• [Task]
Comb the records below for the string "computer" and copy each line where it turns up.

▬▬▬▬▬▬

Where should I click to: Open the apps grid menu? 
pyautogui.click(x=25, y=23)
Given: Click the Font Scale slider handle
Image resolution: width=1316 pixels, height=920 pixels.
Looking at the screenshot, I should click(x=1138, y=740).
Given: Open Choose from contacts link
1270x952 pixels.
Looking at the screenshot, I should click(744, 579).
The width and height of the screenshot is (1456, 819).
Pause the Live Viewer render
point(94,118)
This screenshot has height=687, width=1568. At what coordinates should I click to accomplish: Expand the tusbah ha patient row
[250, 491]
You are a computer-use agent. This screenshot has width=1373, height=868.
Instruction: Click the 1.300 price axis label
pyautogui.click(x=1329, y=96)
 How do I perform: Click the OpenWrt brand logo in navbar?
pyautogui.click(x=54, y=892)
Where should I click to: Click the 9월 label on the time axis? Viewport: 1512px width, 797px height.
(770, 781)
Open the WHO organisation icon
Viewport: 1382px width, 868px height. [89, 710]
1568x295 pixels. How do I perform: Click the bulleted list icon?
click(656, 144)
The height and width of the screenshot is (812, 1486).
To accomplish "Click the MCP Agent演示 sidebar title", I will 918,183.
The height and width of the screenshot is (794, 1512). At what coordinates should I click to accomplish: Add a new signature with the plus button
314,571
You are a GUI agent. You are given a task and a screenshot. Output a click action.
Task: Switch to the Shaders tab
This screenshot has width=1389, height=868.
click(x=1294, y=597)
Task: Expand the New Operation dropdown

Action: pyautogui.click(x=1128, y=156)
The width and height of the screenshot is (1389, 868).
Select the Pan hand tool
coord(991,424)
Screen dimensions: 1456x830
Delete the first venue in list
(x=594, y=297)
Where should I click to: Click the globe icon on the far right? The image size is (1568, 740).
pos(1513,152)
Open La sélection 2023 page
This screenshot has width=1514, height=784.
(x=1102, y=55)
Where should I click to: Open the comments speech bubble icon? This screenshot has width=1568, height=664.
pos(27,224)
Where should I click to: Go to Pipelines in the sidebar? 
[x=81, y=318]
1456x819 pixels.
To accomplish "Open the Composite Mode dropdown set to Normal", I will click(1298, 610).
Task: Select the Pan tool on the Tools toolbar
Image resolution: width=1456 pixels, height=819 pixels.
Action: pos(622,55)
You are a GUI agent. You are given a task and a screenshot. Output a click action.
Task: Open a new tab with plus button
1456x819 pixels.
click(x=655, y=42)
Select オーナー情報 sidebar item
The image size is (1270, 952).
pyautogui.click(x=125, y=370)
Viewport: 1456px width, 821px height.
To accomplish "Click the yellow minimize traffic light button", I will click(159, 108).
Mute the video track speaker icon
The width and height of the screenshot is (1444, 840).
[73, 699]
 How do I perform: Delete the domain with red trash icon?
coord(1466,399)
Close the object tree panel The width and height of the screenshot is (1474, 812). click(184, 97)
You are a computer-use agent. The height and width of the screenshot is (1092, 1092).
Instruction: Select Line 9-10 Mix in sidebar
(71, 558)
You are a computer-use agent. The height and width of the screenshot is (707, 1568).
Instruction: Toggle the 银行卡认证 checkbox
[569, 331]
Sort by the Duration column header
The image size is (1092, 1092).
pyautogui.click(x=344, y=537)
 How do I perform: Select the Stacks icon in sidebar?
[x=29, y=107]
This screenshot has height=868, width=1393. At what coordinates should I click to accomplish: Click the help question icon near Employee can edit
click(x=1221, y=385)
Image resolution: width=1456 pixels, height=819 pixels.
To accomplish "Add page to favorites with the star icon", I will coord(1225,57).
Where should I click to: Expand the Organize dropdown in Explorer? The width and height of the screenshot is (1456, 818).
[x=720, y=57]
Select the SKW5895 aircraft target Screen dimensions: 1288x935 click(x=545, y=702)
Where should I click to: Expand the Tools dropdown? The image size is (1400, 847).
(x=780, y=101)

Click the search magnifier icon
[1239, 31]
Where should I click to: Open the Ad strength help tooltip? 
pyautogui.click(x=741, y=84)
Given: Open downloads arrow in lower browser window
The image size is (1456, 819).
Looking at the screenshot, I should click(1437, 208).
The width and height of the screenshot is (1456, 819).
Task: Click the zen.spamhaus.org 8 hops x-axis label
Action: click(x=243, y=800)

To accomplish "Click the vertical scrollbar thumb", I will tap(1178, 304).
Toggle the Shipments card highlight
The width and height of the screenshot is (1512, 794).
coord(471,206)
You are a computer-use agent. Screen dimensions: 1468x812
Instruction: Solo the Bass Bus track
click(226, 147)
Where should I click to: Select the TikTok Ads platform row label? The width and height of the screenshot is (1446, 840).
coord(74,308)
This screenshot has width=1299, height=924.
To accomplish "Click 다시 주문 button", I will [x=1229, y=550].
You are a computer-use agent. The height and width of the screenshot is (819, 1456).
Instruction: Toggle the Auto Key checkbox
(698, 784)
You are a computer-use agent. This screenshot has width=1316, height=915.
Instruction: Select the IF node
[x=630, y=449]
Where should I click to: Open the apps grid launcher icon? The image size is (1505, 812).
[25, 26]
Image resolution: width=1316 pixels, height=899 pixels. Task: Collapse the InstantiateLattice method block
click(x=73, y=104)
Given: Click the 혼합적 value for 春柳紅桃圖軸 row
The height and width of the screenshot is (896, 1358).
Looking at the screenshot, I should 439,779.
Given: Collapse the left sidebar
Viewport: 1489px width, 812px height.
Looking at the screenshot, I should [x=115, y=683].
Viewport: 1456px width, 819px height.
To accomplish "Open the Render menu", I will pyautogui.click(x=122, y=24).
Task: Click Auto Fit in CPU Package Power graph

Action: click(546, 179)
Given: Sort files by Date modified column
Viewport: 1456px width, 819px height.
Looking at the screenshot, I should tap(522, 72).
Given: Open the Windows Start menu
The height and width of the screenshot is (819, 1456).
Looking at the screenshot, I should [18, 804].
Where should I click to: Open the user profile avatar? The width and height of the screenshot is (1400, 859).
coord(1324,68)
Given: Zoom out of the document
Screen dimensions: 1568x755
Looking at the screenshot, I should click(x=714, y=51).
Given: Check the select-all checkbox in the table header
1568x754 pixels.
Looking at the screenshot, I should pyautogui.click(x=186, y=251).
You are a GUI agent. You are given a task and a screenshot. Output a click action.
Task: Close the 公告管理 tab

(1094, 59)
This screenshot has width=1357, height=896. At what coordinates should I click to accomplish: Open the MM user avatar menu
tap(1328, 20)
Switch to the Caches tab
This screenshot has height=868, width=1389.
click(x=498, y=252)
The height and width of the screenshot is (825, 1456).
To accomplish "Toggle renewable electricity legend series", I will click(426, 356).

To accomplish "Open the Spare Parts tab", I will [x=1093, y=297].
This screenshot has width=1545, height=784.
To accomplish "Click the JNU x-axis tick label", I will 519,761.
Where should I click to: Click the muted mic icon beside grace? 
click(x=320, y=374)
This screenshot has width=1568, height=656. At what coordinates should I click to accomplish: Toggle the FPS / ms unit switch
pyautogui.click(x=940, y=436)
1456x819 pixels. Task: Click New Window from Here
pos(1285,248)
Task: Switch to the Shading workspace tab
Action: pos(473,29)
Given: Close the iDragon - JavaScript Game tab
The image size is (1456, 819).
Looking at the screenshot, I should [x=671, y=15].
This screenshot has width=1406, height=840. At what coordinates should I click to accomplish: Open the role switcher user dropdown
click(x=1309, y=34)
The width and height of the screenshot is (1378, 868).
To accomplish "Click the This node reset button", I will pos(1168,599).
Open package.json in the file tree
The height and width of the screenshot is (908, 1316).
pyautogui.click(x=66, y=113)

▬▬▬▬▬▬

• [Exercise result]
You are a computer-use agent. This screenshot has width=1373, height=868.
You are a computer-use agent. The height and width of the screenshot is (1092, 1092).
You are a computer-use agent. The height and width of the screenshot is (707, 1568).
You are a computer-use agent. Screen dimensions: 1468x812
You are a computer-use agent. The height and width of the screenshot is (819, 1456).
You are a computer-use agent. This screenshot has width=1316, height=915.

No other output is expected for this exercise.